Die Redaktion kann mit der semantischen Suche ihre Publikation, ob Online-Magazin oder Tageszeitung, durch ein echtes Channel-Management erzeugen, wobei Inhalte weiterhin wie gewohnt im CMS editiert werden. Vollkommen neue interne und externe Inhalte werden durch die Aggregation nutzbar und automatisch angereichert. Die Erfahrung zeigt, dass sich der redaktionelle Workflow deutlich beschleunigt, sobald Suchabfragen als Basis der redaktionellen Arbeit genutzt werden. So kann die Redaktion sich stärker auf Themensetzung sowie die Erstellung und Pflege von Inhalten konzentrieren, während ein Großteil der Seite automatisch befüllt wird. Dabei bleibt die volle Hoheit über die Ausspielung erhalten – es gibt keine verdeckten oder nicht steuerbaren Automatismen: Die Redaktion steuert die Suche, nicht die Suche steuert die Redaktion.

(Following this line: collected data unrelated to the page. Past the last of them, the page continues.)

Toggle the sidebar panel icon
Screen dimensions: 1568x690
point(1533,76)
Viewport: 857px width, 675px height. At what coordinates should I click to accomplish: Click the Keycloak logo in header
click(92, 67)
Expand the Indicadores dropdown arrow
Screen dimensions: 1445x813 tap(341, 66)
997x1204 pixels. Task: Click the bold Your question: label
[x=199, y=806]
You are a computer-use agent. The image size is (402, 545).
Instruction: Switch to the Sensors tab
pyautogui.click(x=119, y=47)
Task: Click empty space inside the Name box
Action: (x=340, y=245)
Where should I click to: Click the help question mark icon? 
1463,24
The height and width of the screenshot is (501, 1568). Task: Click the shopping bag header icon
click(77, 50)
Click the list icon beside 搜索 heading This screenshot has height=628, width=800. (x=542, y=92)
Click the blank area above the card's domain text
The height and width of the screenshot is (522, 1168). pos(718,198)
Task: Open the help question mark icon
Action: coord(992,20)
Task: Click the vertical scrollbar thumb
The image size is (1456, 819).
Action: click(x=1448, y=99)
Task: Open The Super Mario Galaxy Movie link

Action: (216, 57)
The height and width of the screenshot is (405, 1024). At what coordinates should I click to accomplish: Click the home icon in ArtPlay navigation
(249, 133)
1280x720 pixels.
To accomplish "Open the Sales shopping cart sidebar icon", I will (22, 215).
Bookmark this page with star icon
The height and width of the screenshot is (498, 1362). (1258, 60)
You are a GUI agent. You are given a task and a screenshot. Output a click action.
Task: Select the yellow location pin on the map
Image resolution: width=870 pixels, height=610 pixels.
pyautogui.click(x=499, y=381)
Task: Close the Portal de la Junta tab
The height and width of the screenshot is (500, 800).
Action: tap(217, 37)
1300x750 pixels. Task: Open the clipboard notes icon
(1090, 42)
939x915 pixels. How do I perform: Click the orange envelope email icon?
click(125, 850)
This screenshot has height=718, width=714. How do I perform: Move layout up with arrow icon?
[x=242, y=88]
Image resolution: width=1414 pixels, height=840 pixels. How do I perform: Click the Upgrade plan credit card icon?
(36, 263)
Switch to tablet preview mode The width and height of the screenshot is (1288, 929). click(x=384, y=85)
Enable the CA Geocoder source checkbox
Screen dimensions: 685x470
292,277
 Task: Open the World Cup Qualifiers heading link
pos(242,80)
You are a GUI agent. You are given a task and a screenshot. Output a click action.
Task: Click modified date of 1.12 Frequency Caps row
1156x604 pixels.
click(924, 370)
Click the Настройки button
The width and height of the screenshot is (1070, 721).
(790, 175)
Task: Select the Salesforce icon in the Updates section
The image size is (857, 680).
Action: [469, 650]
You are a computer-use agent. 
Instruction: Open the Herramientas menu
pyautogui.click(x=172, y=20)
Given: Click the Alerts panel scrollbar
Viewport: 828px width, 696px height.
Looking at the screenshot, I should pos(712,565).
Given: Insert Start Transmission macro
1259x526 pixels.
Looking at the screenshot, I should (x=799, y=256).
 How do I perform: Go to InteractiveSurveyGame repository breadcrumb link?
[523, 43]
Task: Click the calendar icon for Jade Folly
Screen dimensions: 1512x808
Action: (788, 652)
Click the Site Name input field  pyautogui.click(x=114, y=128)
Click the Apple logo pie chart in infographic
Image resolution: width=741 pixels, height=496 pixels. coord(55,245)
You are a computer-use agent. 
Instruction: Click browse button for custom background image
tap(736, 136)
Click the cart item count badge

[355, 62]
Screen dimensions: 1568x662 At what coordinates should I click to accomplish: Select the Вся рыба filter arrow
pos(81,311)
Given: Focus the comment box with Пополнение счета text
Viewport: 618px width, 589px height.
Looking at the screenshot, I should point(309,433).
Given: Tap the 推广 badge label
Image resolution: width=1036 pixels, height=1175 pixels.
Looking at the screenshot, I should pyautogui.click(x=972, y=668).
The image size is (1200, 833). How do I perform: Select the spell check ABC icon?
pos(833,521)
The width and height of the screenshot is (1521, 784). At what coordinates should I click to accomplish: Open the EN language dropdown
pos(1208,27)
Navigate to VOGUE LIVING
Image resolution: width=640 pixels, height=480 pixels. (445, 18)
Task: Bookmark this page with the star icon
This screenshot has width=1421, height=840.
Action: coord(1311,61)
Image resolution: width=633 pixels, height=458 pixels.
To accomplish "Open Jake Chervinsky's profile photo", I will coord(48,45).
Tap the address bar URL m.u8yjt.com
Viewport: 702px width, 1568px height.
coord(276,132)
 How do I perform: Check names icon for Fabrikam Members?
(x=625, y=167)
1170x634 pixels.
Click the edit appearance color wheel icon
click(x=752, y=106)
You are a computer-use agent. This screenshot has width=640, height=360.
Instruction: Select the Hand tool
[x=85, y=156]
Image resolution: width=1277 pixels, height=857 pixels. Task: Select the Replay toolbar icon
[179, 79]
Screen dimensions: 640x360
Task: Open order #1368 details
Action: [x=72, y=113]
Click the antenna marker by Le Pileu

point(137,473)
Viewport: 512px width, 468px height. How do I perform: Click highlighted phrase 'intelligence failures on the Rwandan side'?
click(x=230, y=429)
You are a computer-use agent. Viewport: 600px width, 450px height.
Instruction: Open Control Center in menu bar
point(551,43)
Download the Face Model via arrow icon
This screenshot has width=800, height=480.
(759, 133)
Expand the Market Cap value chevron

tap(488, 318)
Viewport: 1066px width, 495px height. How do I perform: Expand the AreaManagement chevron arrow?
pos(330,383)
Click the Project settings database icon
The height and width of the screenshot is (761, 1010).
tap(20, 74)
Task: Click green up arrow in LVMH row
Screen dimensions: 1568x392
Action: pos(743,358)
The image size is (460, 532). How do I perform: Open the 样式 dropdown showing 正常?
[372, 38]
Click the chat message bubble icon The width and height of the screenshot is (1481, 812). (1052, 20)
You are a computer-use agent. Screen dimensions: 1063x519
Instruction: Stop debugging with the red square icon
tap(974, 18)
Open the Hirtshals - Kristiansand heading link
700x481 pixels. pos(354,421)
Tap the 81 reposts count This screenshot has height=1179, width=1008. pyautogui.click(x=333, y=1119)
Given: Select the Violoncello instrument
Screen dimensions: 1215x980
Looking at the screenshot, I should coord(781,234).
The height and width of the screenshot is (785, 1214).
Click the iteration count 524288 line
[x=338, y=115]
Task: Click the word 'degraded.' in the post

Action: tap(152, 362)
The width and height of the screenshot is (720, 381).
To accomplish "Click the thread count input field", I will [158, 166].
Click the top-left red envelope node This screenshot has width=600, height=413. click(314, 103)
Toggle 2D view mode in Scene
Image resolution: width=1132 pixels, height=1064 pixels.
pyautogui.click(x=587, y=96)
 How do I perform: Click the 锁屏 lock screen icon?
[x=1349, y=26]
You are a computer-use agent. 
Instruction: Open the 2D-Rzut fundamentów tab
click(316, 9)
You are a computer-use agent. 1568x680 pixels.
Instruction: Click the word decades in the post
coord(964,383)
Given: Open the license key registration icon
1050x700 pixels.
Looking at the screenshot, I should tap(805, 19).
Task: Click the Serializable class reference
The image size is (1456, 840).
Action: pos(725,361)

Für die Technikabteilung des Verlags ergeben sich Vorteile durch die direkte Integration über Schnittstellen in den Publishing-Workflow und die simple REST-API zur Einbindung. Es sind keine komplexen Migrationen mehr notwendig, externe Inhalte werden einfach integriert und die Entwicklung neuer Angebote kann wesentlich schneller vonstattengehen.

Nicht zuletzt profitieren auch die Leser einer Online-Publikation von einer völlig neuen Navigations- und Leseerfahrung. Themen sind besser erschlossen und vertieft und können auch leichter gefunden werden. Auch regionale Dossiers, zum Beispiel für lokale Fußballvereine, sind durch die integrierte semantische Suche schneller und einfacher zu finden.

Fazit: Semantische Suche – ein Pool an Effektivität

Neben den wesentlich besseren, umfänglicheren Suchergebnissen für den Leser bestehen die Vorteile einer integrierten semantischen Suche in Verlagen vor allem in der Verbesserung des redaktionellen Workflows. Alle Redakteure arbeiten am gleichen Content Pool und die enthaltenen redaktionellen Werkzeuge ermöglichen eine effiziente redaktionelle Arbeit. Die Veränderungen für das Medienunternehmen sind enorm: Im Gegensatz zu früheren Suchlösungen lassen sich heute mit semantischer Suche komplette Verlagsangebote realisieren.